[START Extracted information]

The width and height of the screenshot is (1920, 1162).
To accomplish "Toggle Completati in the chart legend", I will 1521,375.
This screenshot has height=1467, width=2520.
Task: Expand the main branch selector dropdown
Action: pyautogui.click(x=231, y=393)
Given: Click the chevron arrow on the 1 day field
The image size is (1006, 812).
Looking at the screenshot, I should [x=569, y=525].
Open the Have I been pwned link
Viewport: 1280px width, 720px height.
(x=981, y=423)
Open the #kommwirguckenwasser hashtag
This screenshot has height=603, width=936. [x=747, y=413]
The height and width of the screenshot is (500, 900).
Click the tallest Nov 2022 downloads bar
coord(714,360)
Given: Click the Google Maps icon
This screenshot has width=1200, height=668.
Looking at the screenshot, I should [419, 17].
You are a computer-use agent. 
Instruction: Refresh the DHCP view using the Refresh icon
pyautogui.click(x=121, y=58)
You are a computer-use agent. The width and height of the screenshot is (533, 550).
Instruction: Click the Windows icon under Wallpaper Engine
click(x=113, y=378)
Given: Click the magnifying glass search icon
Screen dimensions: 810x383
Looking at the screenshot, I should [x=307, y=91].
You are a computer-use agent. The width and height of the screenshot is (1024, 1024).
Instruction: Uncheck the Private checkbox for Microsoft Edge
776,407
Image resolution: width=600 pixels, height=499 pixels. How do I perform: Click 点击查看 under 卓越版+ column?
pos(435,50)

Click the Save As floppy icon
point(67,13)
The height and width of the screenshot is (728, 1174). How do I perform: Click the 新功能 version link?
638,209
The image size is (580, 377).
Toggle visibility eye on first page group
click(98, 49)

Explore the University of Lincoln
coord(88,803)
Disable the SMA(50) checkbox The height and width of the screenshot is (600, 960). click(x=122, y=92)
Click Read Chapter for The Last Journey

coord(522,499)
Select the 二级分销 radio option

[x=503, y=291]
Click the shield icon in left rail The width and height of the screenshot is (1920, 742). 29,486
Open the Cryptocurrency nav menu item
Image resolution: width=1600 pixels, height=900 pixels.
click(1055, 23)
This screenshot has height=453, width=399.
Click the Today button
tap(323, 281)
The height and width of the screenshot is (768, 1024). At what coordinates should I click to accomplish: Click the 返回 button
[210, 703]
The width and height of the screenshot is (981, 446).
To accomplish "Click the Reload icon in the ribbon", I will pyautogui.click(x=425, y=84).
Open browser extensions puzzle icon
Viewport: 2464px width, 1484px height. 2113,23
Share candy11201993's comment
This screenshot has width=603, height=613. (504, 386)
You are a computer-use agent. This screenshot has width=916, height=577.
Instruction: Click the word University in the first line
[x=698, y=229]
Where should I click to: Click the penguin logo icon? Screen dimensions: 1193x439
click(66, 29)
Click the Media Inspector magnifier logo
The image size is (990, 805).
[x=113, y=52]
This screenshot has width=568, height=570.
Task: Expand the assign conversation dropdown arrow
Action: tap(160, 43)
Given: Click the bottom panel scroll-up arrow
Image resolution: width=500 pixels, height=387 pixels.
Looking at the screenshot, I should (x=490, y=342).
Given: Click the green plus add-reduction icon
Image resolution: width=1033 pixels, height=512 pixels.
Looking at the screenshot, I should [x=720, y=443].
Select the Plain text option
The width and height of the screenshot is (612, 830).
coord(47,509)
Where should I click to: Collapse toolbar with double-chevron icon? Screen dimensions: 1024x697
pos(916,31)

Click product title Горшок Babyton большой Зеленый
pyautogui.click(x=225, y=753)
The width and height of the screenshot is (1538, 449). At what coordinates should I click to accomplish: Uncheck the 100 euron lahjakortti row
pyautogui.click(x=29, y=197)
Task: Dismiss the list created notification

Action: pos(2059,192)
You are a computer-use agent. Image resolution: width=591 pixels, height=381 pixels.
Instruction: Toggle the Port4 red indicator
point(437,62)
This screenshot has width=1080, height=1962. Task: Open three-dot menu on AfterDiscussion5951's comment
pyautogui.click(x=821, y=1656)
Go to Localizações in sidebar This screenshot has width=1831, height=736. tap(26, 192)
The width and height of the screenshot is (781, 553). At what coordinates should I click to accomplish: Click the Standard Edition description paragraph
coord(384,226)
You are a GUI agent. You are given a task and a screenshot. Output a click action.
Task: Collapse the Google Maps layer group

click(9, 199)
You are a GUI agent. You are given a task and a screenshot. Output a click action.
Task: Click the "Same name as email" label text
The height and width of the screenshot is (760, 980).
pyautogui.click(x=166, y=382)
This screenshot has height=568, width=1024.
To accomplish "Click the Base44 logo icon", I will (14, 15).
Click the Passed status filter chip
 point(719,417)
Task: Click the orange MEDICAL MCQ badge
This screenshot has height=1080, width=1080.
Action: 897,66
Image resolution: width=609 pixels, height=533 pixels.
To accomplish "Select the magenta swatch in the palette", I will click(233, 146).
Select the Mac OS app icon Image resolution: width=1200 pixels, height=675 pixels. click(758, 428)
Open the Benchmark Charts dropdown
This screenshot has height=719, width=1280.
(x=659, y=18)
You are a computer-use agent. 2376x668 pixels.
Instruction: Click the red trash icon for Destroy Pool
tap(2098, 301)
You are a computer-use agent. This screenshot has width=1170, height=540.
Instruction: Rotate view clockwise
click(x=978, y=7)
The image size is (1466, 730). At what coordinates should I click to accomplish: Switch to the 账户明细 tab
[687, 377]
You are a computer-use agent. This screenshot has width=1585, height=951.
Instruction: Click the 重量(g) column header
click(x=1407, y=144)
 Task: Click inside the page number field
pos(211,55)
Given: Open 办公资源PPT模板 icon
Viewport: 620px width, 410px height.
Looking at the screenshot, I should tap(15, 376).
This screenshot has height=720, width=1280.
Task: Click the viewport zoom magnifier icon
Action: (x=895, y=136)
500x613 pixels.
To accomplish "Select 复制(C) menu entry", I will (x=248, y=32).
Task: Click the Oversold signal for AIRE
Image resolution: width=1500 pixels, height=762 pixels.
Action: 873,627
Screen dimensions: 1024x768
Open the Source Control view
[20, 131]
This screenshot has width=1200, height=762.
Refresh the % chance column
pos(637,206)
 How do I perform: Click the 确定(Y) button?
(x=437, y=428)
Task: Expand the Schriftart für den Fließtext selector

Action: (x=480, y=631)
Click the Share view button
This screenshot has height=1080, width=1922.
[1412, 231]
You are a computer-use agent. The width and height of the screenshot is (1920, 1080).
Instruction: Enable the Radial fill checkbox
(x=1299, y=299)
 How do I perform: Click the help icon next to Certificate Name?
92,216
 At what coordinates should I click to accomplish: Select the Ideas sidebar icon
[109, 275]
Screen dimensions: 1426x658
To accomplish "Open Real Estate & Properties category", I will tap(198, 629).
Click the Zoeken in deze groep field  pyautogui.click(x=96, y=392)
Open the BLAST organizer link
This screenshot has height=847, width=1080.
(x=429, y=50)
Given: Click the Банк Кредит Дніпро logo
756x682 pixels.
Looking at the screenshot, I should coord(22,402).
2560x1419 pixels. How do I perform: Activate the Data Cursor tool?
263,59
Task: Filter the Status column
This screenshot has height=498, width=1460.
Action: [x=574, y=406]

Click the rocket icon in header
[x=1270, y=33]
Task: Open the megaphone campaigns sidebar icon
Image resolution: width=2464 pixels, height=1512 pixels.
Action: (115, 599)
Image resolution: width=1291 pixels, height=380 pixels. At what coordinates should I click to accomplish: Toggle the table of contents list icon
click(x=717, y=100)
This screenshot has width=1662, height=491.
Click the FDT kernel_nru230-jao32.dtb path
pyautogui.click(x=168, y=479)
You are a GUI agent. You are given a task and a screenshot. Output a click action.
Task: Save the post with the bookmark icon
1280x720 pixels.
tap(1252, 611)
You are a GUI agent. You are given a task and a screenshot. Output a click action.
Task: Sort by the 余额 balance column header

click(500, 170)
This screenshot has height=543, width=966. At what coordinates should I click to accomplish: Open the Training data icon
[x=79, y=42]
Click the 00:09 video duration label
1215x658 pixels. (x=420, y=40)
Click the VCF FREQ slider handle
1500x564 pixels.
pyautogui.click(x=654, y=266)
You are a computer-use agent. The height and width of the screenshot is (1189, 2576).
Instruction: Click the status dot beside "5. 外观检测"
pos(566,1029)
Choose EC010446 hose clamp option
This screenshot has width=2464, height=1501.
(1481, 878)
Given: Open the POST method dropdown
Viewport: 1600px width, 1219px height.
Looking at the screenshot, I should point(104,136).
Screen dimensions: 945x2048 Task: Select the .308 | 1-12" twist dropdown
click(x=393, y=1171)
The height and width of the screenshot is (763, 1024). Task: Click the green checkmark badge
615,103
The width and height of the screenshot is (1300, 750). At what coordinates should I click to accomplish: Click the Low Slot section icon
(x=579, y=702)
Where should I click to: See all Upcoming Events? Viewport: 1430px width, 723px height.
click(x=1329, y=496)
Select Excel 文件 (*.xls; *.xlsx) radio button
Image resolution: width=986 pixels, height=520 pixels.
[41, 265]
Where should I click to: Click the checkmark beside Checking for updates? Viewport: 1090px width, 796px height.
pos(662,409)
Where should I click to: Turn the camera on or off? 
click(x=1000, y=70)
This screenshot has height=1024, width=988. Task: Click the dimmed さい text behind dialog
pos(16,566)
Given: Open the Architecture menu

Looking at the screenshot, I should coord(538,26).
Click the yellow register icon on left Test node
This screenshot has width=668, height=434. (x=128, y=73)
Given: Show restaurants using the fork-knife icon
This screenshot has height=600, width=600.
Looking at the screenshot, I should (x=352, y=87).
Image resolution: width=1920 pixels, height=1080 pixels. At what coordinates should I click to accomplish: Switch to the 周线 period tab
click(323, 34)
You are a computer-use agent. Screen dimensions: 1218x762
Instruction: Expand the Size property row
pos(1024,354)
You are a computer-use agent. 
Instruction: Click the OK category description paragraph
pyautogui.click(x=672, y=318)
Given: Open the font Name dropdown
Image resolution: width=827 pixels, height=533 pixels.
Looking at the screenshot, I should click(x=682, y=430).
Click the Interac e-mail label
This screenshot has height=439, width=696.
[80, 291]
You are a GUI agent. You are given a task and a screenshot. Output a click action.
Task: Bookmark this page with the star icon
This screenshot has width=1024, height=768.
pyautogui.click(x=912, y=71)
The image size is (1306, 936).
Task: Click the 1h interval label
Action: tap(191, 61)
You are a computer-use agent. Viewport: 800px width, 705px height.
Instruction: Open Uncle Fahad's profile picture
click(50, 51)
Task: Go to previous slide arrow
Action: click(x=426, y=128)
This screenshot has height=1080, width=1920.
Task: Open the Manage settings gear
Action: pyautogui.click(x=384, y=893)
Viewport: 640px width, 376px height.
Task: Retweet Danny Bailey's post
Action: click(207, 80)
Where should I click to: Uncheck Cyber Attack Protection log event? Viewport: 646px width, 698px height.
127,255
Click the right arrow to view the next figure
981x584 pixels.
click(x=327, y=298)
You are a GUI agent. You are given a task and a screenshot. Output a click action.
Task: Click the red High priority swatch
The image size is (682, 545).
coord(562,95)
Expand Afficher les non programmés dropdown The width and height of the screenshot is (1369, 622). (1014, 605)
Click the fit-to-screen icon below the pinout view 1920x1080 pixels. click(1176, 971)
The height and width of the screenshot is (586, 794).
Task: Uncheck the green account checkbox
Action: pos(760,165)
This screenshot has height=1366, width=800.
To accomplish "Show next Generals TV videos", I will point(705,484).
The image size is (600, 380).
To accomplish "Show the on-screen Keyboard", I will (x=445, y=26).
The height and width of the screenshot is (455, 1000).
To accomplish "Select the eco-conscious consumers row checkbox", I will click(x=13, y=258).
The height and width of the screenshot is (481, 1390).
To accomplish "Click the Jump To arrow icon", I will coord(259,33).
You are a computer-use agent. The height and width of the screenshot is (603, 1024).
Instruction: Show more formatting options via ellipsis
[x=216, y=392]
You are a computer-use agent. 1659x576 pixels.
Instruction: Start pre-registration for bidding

[END Extracted information]

• Objective
List each line of the data above that contains the string "chevron".

• Task response
Given: Click the chevron arrow on the 1 day field
Where should I click to: Collapse toolbar with double-chevron icon? Screen dimensions: 1024x697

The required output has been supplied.